**STUDY MATERIAL**:
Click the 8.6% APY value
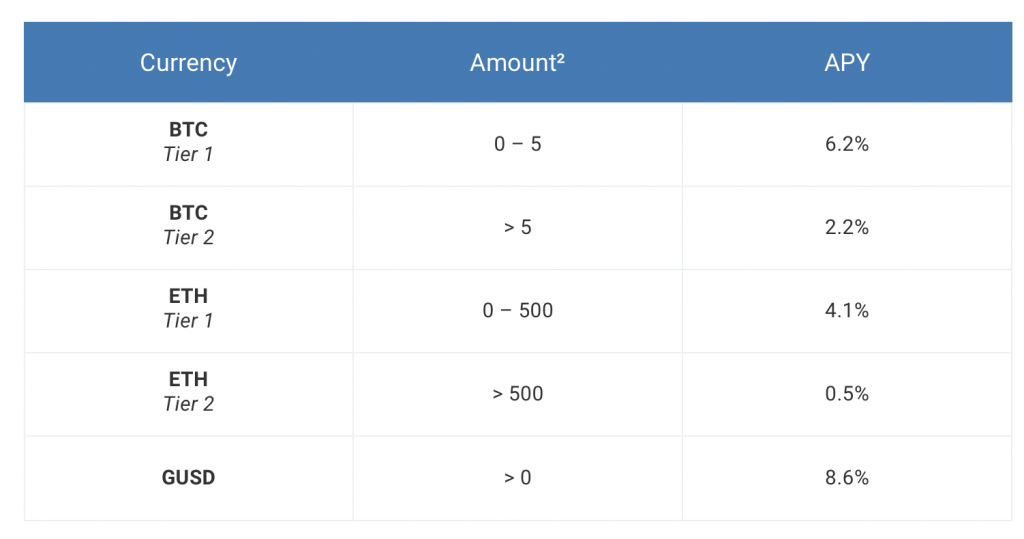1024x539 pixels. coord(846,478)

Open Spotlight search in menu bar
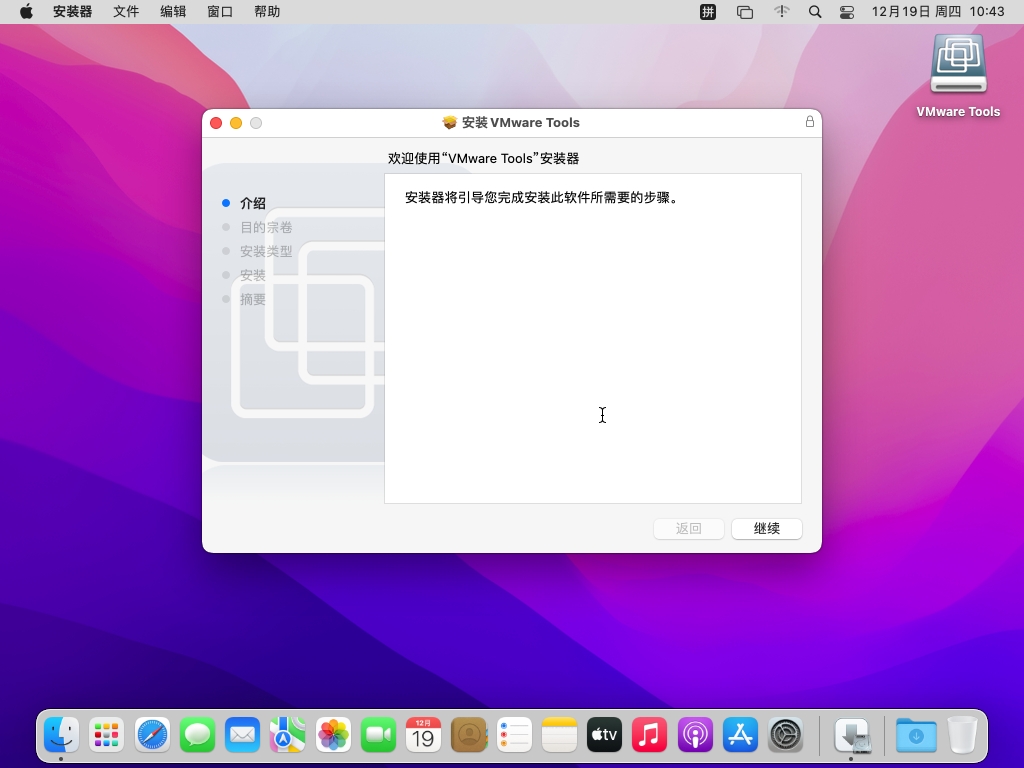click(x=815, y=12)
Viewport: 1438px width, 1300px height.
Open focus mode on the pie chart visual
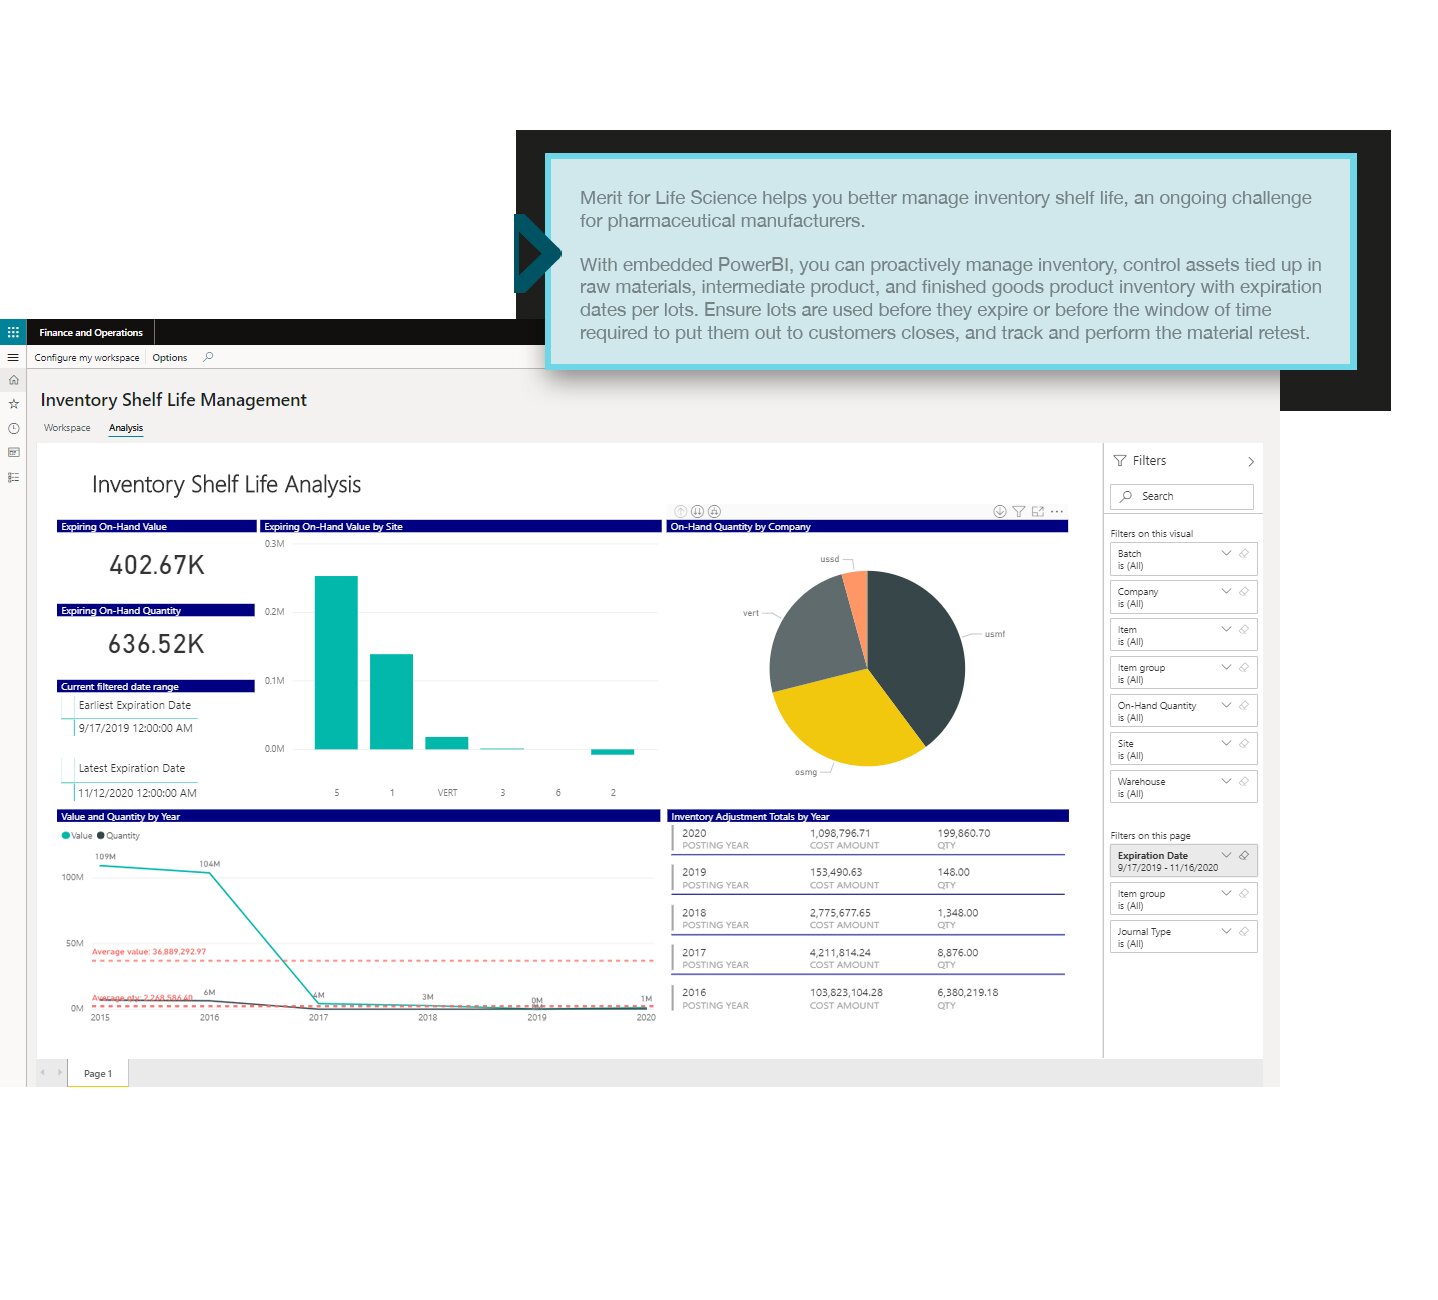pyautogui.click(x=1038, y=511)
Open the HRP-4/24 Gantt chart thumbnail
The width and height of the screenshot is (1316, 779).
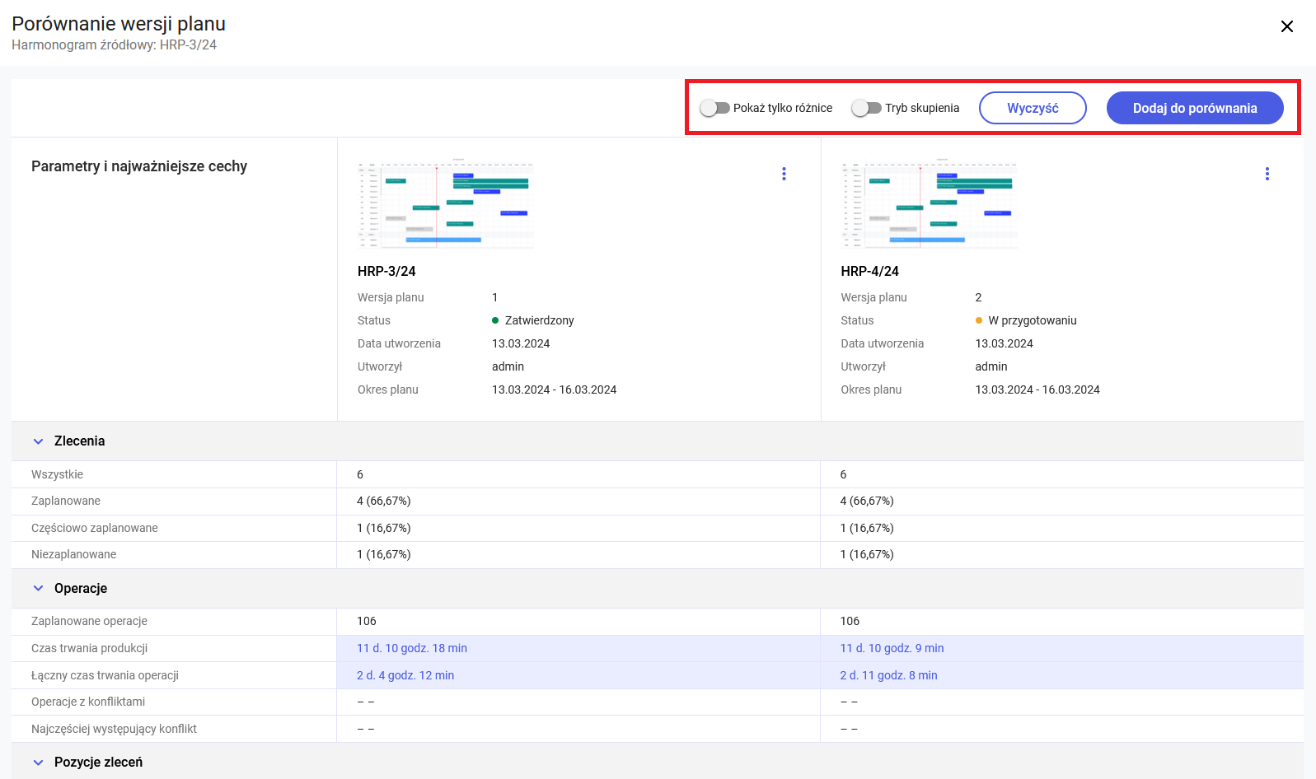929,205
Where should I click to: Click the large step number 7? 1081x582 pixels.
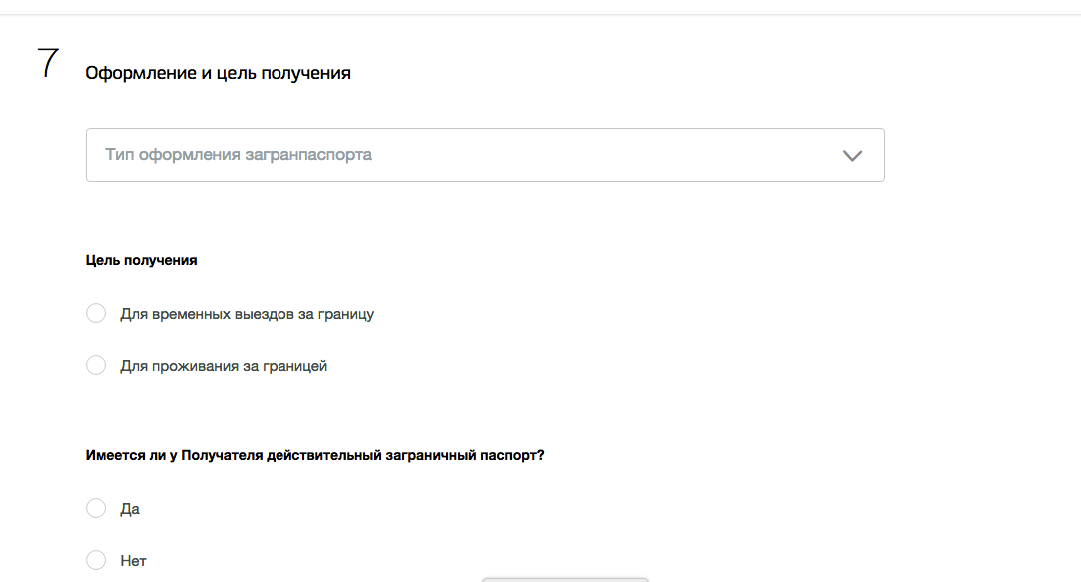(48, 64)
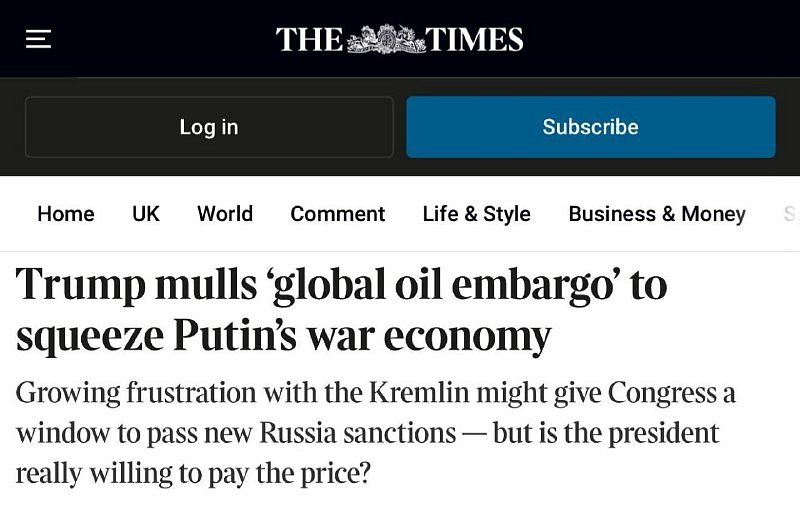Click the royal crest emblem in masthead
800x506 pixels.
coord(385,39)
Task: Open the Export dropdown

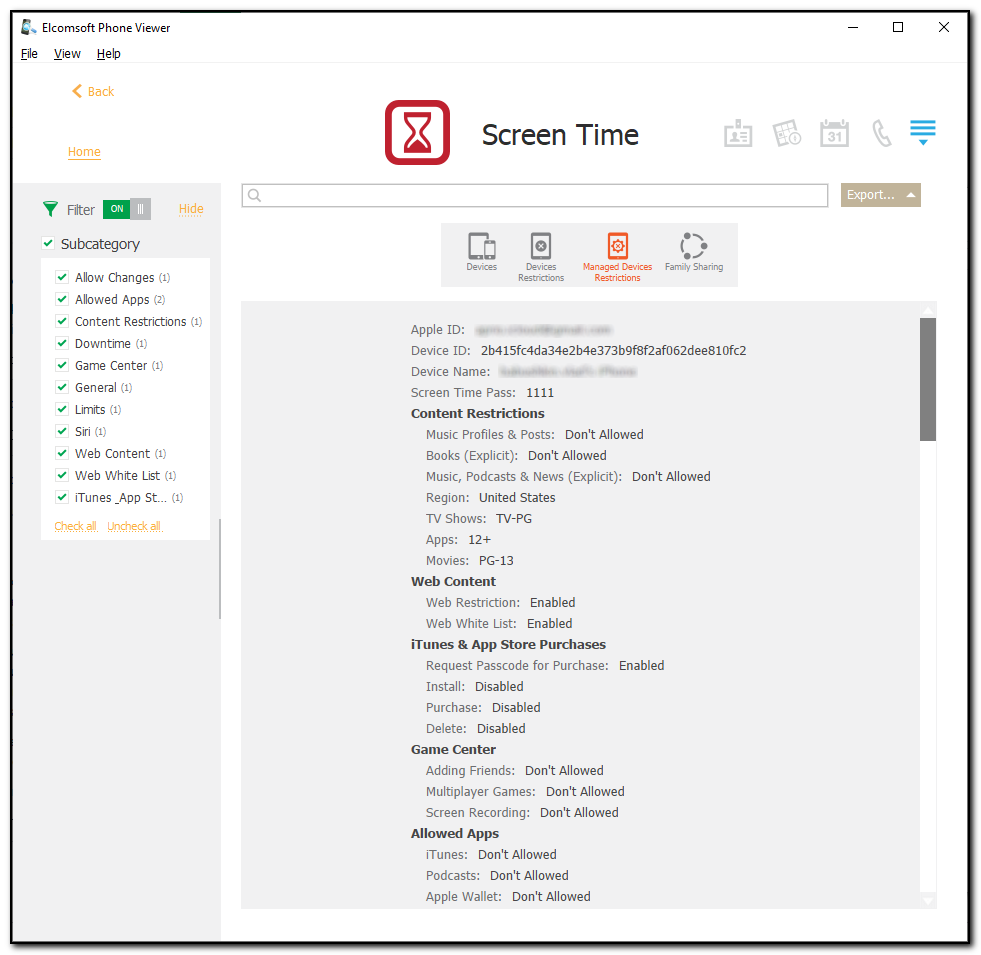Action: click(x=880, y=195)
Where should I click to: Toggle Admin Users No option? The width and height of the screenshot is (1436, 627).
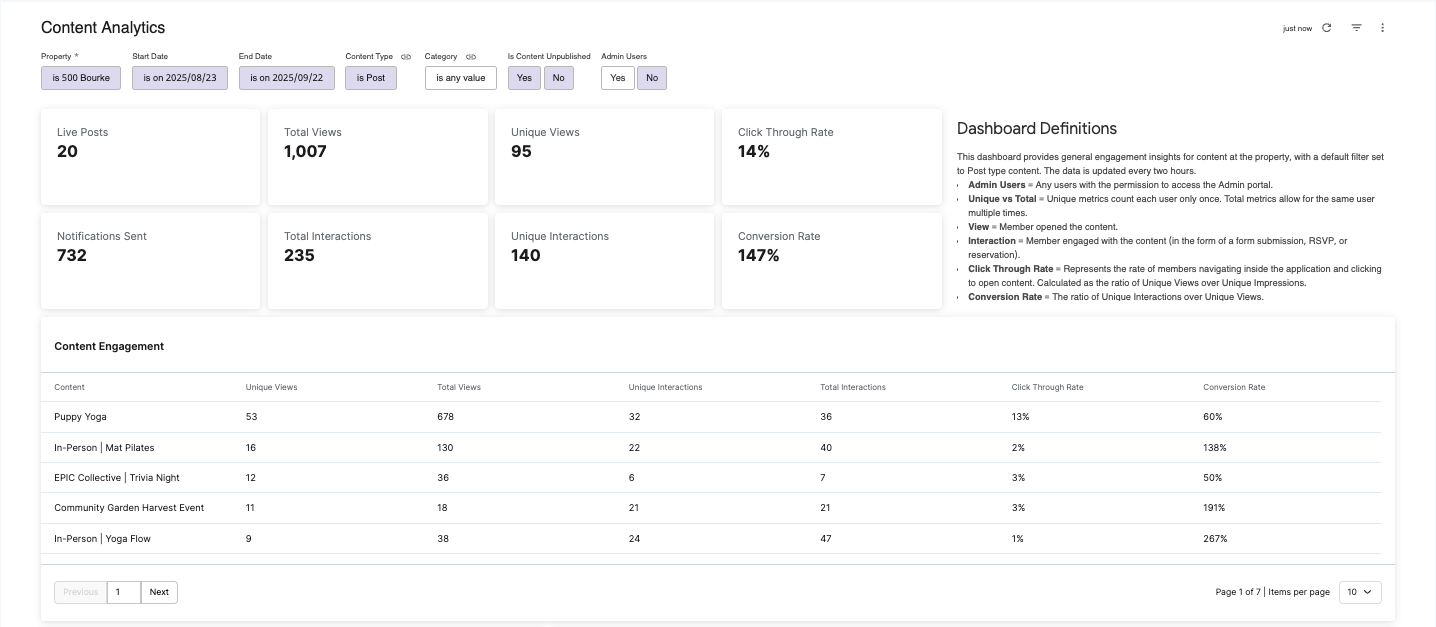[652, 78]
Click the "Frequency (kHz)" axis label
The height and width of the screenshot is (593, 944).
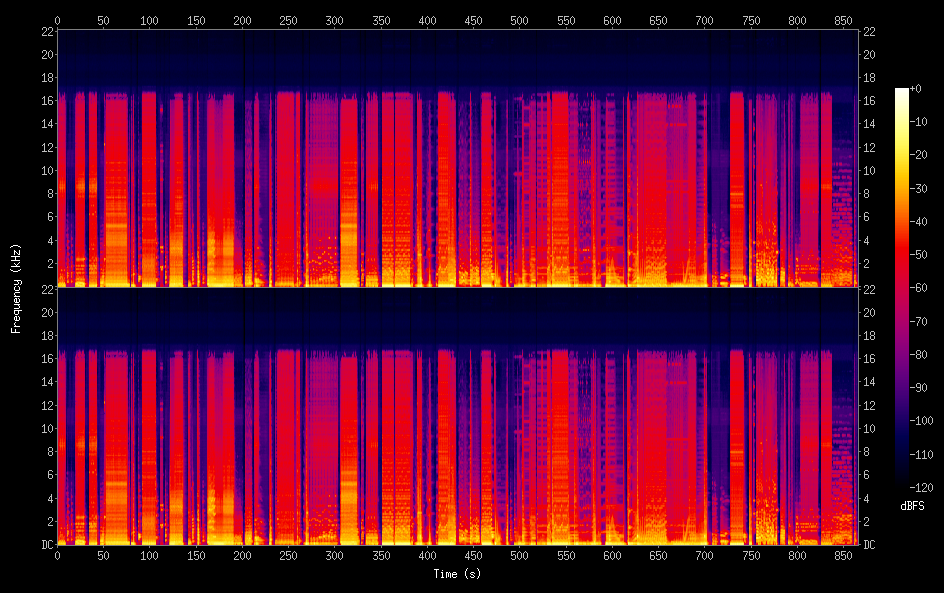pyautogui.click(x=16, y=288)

**ACTION ITEM**:
Copy the entries character for character, excluding any pictures.

**ANSWER SPACE**:
Click the 8.6% APY value
1024x539 pixels. coord(846,478)

Open Spotlight search in menu bar
click(x=815, y=12)
Viewport: 1438px width, 1300px height.
Open focus mode on the pie chart visual
pyautogui.click(x=1038, y=511)
Open the HRP-4/24 Gantt chart thumbnail
The width and height of the screenshot is (1316, 779).
929,205
Where should I click to: Click the large step number 7? 1081x582 pixels.
(48, 64)
Click the royal crest emblem in masthead
800x506 pixels.
coord(385,39)
Task: Open the Export dropdown

Action: click(x=880, y=195)
Where should I click to: Toggle Admin Users No option? The width and height of the screenshot is (1436, 627).
[652, 78]
Click the "Frequency (kHz)" axis label
The height and width of the screenshot is (593, 944).
pyautogui.click(x=16, y=288)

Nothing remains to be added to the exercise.